Cuando la descubrió en el horizonte la reconoció inmediatamente: aquel inmenso valle de nubes escoltado por laderas escarpadas que ascendían en montes frondosos no era La Palma. Gritando su nombre corrió en busca de testigos, pero cuando llegaron a la cubierta la isla no estaba. Sin poder desprenderse de su imagen, dedicó los siguientes 10 años a buscarla, al frío de babor del Oeste en las travesías, o desde el malecón en tierra, escudriñando los celajes, esperándola, hasta que una tarde partió en su busca y la vieron zambullirse en la mar con el brío de la esperanza, y en el mismo punto en el que la había avistado desapareció en las aguas negras.
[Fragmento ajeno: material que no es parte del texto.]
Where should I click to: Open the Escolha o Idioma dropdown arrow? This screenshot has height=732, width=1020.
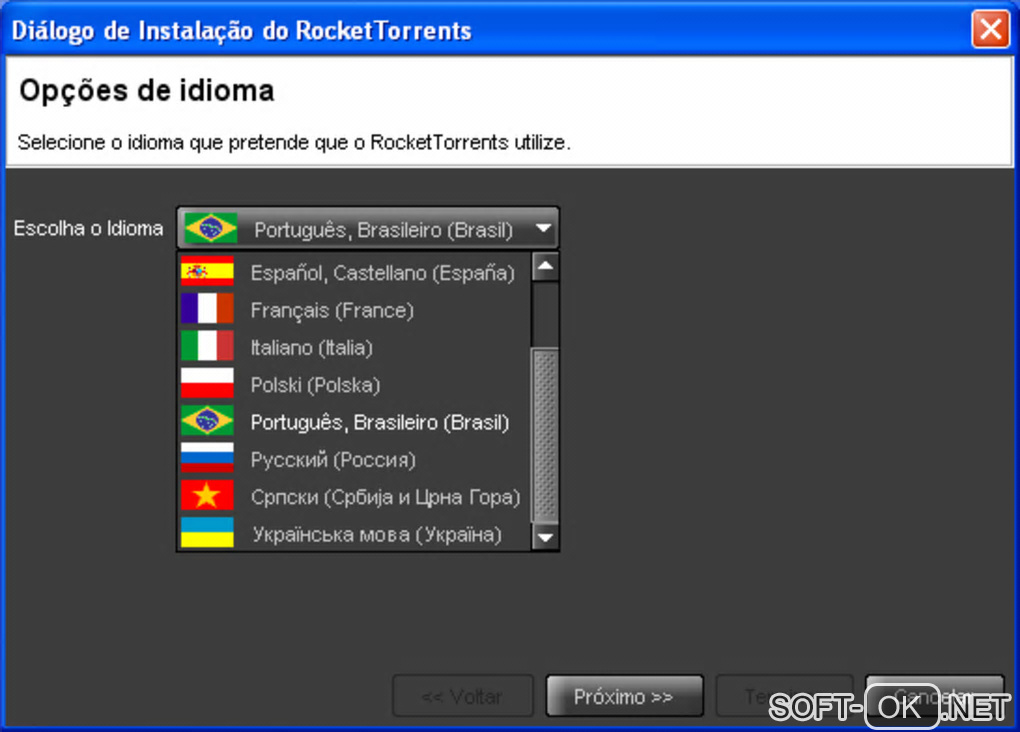coord(543,228)
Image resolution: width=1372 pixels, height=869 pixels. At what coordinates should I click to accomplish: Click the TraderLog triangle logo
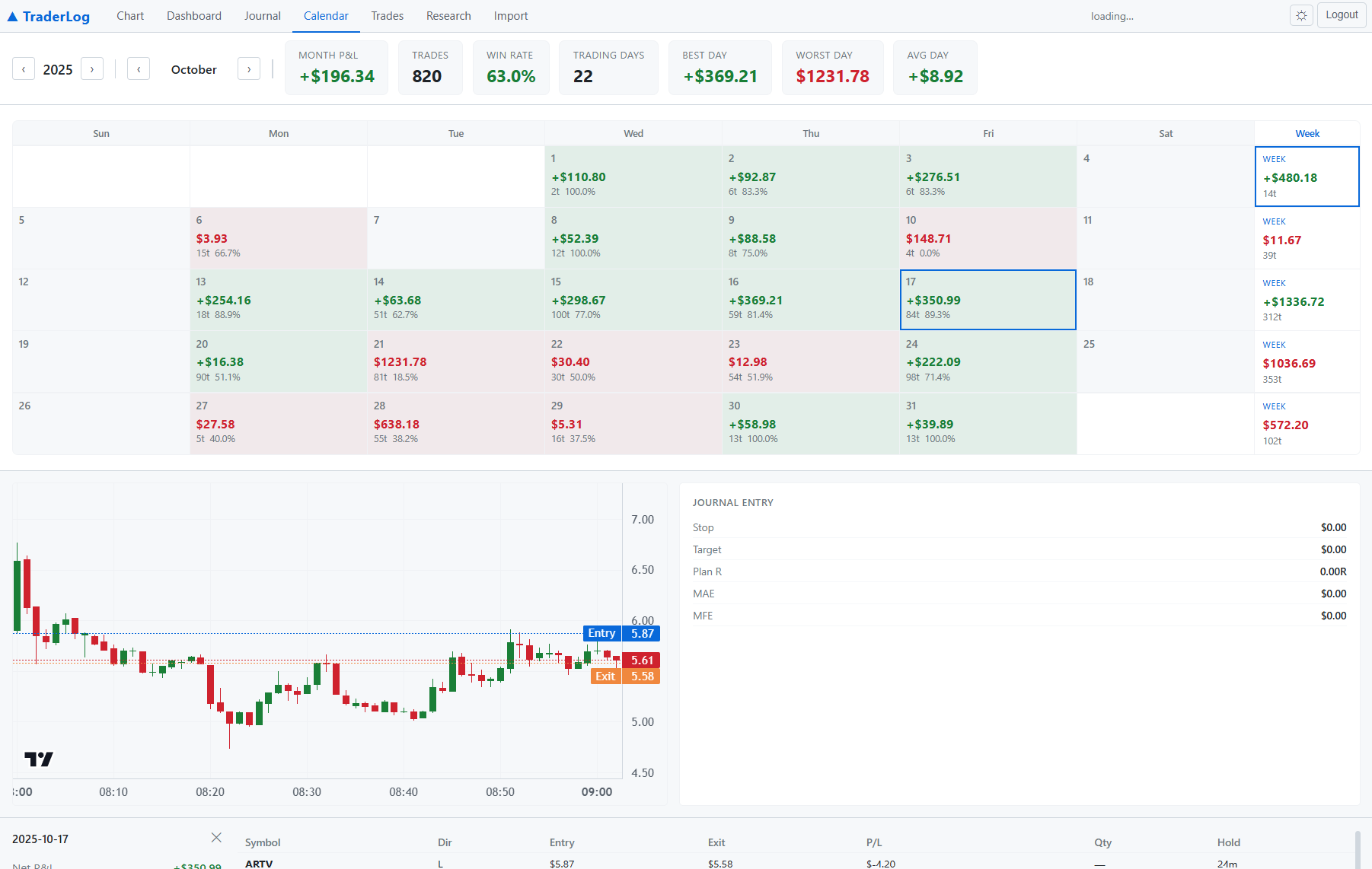[x=11, y=15]
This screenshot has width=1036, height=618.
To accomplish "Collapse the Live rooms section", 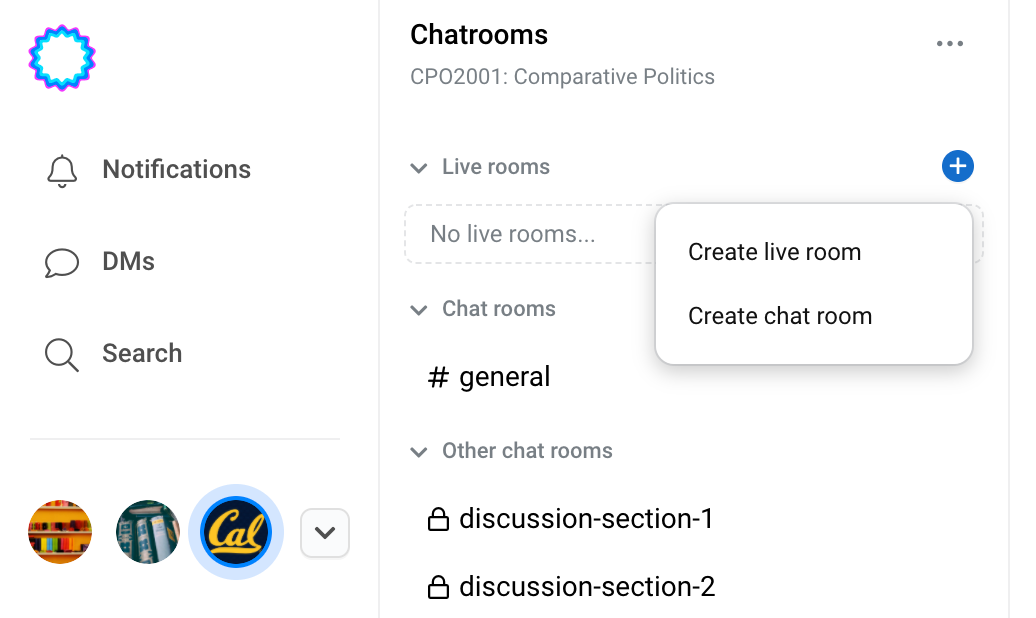I will click(418, 168).
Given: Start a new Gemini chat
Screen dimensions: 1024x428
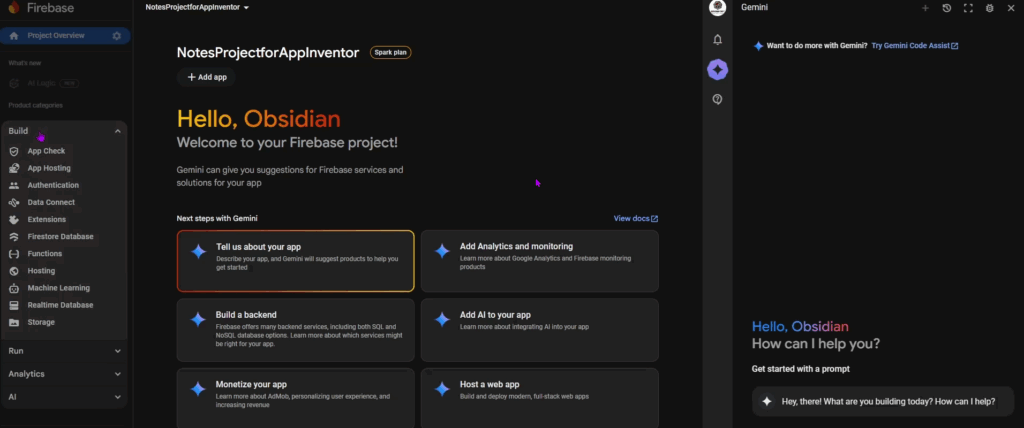Looking at the screenshot, I should [x=925, y=8].
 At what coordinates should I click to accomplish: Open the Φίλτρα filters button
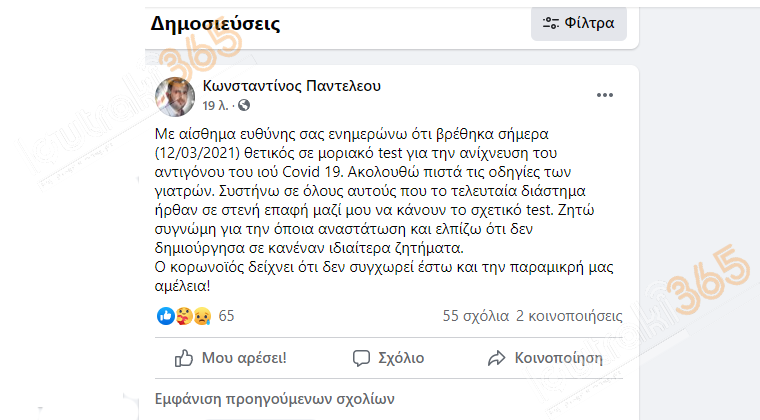click(x=579, y=23)
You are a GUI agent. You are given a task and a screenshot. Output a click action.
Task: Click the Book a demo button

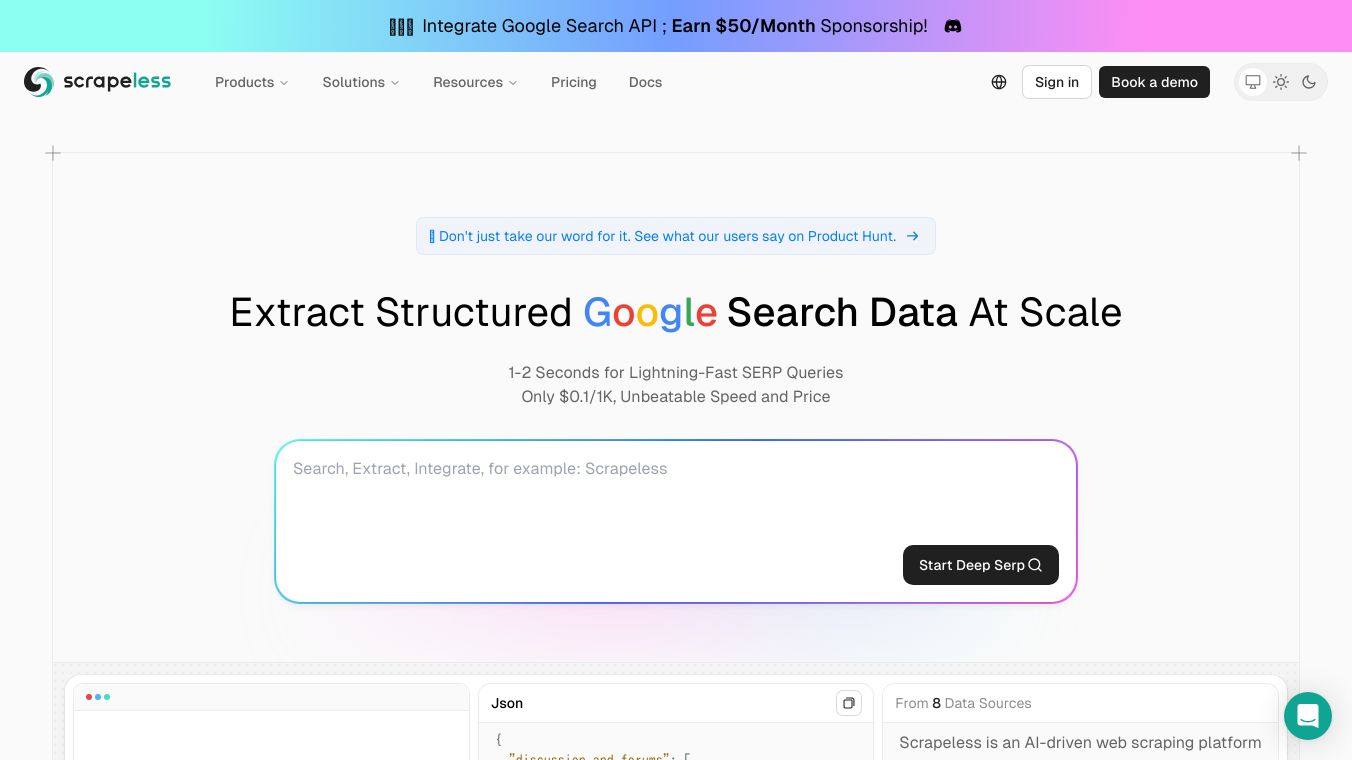pyautogui.click(x=1154, y=82)
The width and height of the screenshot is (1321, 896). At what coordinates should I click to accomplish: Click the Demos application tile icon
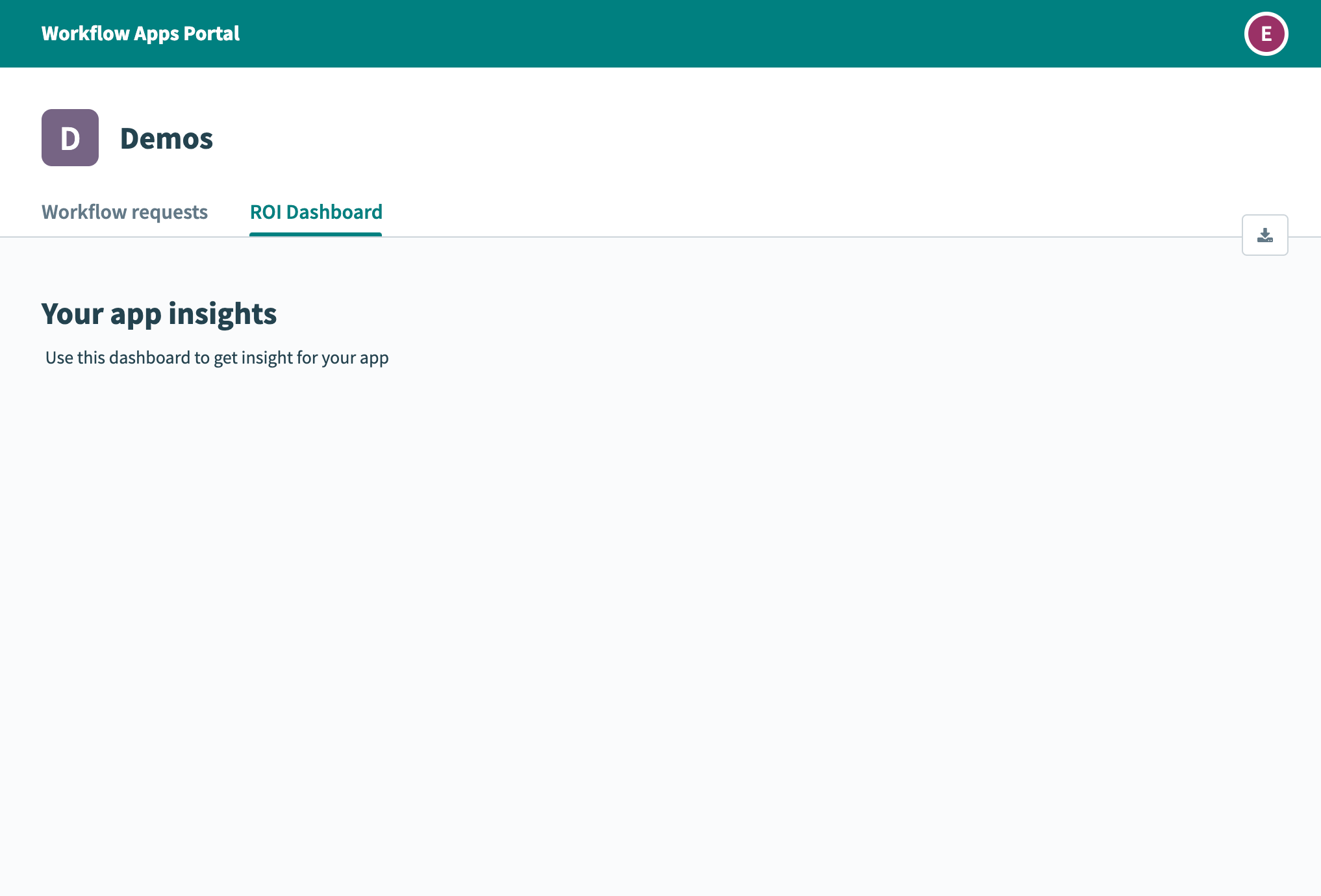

Me la tropecé la primera vez volviendo de La Gomera, jinete de las olas, corcoveando hacia su guarida de San Borondón o quién sabe si al desafío de los monstruos abisales. Con suerte, quizá la vislumbres en uno de sus paseos y a unas 20 millas N-NO de la Punta de la Rasca en un Parpadeo de la niebla, envuelta en masería.